Smart fabric responds to both temperature and electricity

Researchers at the University of Waterloo in Ontario, Canada, say that a new smart fabric is the first to change both color and shape in response to two different stimuli. Inexpensively made with polymer nanocomposite fibers from recycled plastic, the material is activated by both heat and electricity and is programmable. 

The unique design paves the way for a wide variety of potential applications, including clothing that warms up while you walk from the car to the office in winter, and vehicle bumpers that return to their original shape after a collision.

“As a wearable material alone, it has almost infinite potential in AI, robotics and virtual reality games and experiences,” says Dr. Milad Kamkar, director of the Multi-scale Materials Design (MMD) Centre at Waterloo.

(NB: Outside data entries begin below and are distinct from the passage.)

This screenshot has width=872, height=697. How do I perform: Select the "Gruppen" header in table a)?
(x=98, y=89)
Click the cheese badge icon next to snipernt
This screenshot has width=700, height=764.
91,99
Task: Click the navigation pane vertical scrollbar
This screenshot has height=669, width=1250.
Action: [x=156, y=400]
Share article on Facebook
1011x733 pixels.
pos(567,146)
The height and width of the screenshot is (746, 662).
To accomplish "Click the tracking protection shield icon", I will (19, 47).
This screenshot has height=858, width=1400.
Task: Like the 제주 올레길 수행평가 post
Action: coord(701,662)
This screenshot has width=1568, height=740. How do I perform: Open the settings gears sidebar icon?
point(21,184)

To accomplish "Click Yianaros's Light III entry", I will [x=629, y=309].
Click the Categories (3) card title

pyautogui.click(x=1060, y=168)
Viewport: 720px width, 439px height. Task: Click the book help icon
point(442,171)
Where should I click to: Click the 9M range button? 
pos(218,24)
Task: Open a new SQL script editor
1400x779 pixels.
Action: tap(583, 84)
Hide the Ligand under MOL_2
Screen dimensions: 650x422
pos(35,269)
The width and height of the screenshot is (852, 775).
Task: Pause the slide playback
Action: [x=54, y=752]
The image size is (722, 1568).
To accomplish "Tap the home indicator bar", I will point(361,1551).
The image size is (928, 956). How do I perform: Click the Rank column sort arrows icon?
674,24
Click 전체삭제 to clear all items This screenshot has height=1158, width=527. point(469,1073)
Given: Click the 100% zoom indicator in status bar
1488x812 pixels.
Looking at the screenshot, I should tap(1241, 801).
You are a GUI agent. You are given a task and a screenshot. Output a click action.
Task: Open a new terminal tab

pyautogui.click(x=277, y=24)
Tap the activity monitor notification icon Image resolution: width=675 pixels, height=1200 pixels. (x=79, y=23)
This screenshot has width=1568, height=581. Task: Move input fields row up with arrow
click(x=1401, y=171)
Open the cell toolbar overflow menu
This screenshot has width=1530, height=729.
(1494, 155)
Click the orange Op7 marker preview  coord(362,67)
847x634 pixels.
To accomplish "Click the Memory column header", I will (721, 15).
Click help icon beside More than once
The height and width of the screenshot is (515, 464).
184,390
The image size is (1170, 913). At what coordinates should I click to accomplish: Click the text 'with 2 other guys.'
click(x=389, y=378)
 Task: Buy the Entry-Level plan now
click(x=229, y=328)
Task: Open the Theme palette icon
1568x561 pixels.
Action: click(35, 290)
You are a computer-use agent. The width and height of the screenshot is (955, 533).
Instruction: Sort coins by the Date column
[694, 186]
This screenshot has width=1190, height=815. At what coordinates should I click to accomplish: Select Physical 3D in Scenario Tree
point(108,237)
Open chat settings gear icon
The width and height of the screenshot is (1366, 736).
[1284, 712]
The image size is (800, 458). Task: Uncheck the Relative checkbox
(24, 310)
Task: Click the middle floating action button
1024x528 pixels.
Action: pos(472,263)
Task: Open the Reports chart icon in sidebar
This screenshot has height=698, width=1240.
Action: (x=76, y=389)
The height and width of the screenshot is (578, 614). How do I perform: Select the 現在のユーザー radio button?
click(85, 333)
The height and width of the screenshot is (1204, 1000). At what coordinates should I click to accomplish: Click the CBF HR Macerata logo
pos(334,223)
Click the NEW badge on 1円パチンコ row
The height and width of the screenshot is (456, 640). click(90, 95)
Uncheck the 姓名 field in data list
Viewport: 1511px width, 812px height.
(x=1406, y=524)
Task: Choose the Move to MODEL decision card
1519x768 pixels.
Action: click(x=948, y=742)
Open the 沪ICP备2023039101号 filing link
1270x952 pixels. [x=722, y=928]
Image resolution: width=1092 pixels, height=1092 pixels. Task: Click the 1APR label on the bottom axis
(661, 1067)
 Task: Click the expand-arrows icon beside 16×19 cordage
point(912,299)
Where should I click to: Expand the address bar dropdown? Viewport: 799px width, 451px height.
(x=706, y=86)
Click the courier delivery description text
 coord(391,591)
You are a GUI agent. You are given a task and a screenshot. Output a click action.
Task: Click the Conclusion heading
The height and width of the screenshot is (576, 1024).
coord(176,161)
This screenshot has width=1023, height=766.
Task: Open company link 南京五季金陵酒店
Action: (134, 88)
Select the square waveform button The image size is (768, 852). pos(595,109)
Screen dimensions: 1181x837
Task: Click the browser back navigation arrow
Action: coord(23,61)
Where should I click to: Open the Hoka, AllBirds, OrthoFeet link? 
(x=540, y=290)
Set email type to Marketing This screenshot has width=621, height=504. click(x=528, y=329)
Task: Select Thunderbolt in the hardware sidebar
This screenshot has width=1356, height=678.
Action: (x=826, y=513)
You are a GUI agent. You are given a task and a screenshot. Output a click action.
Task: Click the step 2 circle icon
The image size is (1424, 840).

The novel fabric design is a product of the union of soft and hard materials, featuring a combination of highly engineered polymer composites and stainless steel in a woven structure. Researchers created a device similar to a traditional loom to weave the smart fabric. The resulting process is extremely versatile, enabling design freedom and macro-scale control of the fabric’s properties.

The fabric can also be activated by a lower voltage of electricity than previous systems, making it more energy-efficient and cost-effective. In addition, lower voltage allows integration into smaller, more portable devices, making it suitable for use in biomedical devices and environment sensors.

“The idea of these intelligent materials was first bred and born from biomimicry science,” says Kamkar. “Through the ability to sense and react to environmental stimuli such as temperature, this is proof of concept that our new material can interact with the environment to monitor ecosystems without damaging them.”

The next step for researchers is to improve the fabric’s shape-memory performance for applications in the field of robotics. The aim is to construct a robot that can effectively carry and transfer weight to complete tasks. The findings were published recently in ScienceDaily.